• **Extracted text**
= Beginning of Section =

More Medicine, More Money: How Much a Med School Really Costs

Ever since November 2015, the Chronicle has been extensively covering a rumored new medical college at MSU; a deal which President Waded Cruzado officially stated fell through in an ambiguous email she sent out to the entire faculty and student body on Dec. 15. Even though Cruzado’s administrators were deep into talks, the deal fell through because of, according to Cruzado’s email, “concerns expressed by some physicians in the state.” And that is about all there is to the email, which is extremely unfortunate because it adds to the notion that the President’s office does not really care to communicate with the general population of the school when they do not have to.

The email’s content raises more questions than answers – the most obvious being why the concerns raised by experts caused the project to fall apart. It seems that they do not want to go into detail about this for a good reason, as there are not enough positions at hospitals and clinics in Montana to accommodate an influx of new medical students. Especially considering the fact that most graduates will not want to work at the hospitals that need the most help, specifically poorer and more rural that cannot afford to pay them what they would need to pay off the proposed $46,000 per year tuition debt.

Cruzado did not seem to have this student centered approach in mind when she wrote a guest article for the Chronicle, and the Office of the President’s lack of transparency in this plan makes them seem less righteous and more nefarious. That may be harsh: after all, MSU is an institution whose overall goal is to make money, even if it should not be that way. An institution of education should have education as its first and foremost goal, especially when said institution is an entity of the government. Unfortunately, that is not the message the current administration is sending about their goals.

= End of Section =

(Saved entries)

= Beginning of Section =

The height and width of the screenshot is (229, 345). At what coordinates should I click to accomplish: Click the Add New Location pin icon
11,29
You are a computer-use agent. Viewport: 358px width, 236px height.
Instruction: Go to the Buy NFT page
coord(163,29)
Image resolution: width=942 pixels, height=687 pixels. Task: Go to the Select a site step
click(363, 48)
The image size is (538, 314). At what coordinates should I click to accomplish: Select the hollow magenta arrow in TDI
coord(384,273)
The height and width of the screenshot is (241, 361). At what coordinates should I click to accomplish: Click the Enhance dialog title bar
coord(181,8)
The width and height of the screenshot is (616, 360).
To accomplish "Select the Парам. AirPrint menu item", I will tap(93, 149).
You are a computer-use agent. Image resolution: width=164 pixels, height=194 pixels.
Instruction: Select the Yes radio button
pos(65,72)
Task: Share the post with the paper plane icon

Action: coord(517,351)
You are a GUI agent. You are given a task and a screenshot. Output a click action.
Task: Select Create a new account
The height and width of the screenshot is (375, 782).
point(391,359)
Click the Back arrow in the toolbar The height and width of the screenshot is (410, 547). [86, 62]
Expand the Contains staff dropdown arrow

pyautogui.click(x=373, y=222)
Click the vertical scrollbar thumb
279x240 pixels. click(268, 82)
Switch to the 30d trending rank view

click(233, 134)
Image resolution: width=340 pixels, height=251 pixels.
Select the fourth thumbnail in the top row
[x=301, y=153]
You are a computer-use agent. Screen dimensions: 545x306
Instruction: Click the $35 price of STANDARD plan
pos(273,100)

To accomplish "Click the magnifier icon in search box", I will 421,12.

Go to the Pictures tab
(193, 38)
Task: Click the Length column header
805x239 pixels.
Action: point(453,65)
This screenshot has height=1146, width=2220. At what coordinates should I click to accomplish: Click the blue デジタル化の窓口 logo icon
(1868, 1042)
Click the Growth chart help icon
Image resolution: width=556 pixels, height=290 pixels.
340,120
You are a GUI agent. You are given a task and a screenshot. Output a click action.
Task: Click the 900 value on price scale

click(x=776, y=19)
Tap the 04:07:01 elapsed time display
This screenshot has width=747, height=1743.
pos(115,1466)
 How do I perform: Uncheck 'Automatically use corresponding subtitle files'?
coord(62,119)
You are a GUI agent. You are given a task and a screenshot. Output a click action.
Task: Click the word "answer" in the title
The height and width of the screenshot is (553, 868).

= End of Section =

• **Work to complete**
1 – List every person, institution, and place named in the article about the cost of a medical school at MSU.
2 – Please carry the article about MSU's medical school plans forward from its last sentence.

• **Answers in order**
1 – Waded Cruzado, MSU, the Chronicle, Montana, the Office of the President

2 –
Cruzado and her administration may have entirely different goals in mind, ones that do have students forefront of their concerns. But if administration wants students to think that, then they, and Cruzado specifically, have to be more transparent about what is going on with the institution. Otherwise people are put in the position they are in now where they are left wondering if MSU was in talks with Burrell College of Osteopathic Medicine purely for monetary reasons.

If Cruzado and the rest of the administration want to show the students and faculty at MSU that they care about them, they should be worrying about improving areas of neglect on campus, and not just try to squeeze more money out of the students. The Diversity Awareness Office, for instance, is in a tiny closet of a workspace on the third floor of the SUB, but at this point it seems like it’s asking for too much to give them a proper office space when instead the administration could just vote to build yet another engineering building with grant money.

The Exponent reached out to the Office of the President for comment and was referred to the Communication Department, who at the time of publication have yet to return with comment.